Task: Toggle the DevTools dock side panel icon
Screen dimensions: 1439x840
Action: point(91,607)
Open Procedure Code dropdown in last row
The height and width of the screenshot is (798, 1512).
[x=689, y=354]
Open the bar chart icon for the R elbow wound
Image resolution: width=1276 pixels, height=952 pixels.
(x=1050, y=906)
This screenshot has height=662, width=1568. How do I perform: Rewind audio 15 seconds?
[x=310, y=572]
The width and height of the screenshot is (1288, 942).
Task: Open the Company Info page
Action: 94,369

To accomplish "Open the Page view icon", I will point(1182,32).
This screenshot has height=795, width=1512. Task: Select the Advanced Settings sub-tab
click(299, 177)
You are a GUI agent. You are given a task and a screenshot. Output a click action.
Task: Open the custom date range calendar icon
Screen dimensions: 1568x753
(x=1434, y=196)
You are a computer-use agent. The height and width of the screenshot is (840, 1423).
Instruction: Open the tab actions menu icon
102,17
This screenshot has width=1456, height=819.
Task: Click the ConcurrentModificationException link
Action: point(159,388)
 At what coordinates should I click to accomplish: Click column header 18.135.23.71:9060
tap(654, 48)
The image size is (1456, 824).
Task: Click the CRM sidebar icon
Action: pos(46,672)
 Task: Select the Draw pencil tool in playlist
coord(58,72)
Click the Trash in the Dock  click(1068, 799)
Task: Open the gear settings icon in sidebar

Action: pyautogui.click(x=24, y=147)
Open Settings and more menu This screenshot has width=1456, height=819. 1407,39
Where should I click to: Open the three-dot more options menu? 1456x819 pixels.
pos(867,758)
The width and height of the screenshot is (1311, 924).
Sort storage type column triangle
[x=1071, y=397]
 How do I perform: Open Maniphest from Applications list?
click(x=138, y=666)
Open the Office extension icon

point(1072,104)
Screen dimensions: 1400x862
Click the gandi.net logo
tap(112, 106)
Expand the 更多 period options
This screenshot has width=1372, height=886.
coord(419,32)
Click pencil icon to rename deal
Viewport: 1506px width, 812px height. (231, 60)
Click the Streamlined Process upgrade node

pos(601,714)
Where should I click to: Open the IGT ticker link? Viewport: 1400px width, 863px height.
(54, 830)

▸ **What needs to be done**
Leave out every line ahead of the one containing "You are a GUI" and print the rest of the listing exactly.

▸ **Task output**
You are a GUI agent. You are given a task and a screenshot. Output a click action.
Task: Open the custom date range calendar icon
Screen dimensions: 1568x753
(x=1434, y=196)
You are a computer-use agent. The height and width of the screenshot is (840, 1423).
Instruction: Open the tab actions menu icon
102,17
This screenshot has width=1456, height=819.
Task: Click the ConcurrentModificationException link
Action: point(159,388)
 At what coordinates should I click to accomplish: Click column header 18.135.23.71:9060
tap(654, 48)
The image size is (1456, 824).
Task: Click the CRM sidebar icon
Action: pos(46,672)
 Task: Select the Draw pencil tool in playlist
coord(58,72)
Click the Trash in the Dock  click(1068, 799)
Task: Open the gear settings icon in sidebar

Action: pyautogui.click(x=24, y=147)
Open Settings and more menu This screenshot has width=1456, height=819. 1407,39
Where should I click to: Open the three-dot more options menu? 1456x819 pixels.
pos(867,758)
The width and height of the screenshot is (1311, 924).
Sort storage type column triangle
[x=1071, y=397]
 How do I perform: Open Maniphest from Applications list?
click(x=138, y=666)
Open the Office extension icon

point(1072,104)
Screen dimensions: 1400x862
Click the gandi.net logo
tap(112, 106)
Expand the 更多 period options
This screenshot has width=1372, height=886.
coord(419,32)
Click pencil icon to rename deal
Viewport: 1506px width, 812px height. (231, 60)
Click the Streamlined Process upgrade node

pos(601,714)
Where should I click to: Open the IGT ticker link? Viewport: 1400px width, 863px height.
(54, 830)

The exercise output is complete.